36 Jakiś czas temu bowiem wystąpił przeciw Rzymianom niejaki Teudas, który uważał się za kogoś niezwykłego. Zgromadził wokół siebie około czterystu uczniów, ale gdy go stracono, wszyscy jego zwolennicy rozproszyli się i nic z tego nie wynikło.
37 Później, w czasie spisu ludności, zbuntował się Judasz Galilejczyk i pociągnął za sobą innych ludzi. On również zginął, a wszyscy jego zwolennicy pouciekali.

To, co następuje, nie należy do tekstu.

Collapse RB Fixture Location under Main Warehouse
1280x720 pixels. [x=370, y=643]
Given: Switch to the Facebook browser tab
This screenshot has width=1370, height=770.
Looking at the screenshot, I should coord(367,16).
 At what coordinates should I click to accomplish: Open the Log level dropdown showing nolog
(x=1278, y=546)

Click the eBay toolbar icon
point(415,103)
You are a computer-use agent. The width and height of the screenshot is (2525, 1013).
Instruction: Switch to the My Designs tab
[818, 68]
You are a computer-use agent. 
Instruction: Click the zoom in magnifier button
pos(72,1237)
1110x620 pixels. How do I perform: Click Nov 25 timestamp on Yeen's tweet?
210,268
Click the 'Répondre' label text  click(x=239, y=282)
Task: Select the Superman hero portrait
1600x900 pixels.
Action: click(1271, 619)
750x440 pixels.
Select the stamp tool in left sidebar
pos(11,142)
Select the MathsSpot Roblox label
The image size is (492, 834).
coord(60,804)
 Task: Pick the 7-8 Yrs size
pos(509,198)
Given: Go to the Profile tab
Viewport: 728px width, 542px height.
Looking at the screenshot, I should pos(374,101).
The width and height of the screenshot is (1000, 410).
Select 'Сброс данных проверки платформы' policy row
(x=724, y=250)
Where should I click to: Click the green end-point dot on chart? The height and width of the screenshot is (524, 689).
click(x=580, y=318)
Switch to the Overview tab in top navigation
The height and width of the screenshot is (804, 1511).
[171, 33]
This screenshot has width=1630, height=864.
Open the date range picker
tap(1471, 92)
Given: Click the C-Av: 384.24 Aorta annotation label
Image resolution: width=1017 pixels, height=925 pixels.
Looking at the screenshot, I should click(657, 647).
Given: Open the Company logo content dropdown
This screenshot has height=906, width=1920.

38 Dlatego dobrze wam radzę: uwolnijcie tych ludzi i zostawcie ich w spokoju. Jeśli ich nauka i czyny mają tylko ludzkie źródło, to wkrótce utracą znaczenie.
39 Ale jeśli to pochodzi od Boga, nie będziecie w stanie ich zwalczyć i może się okazać, że walczycie przeciwko Bogu.Słowa Gamaliela przekonały Radę.
40 Wezwali więc ponownie apostołów i kazali ich ubiczować. Zabronili im też przemawiać w imieniu Jezusa i wypuścili ich.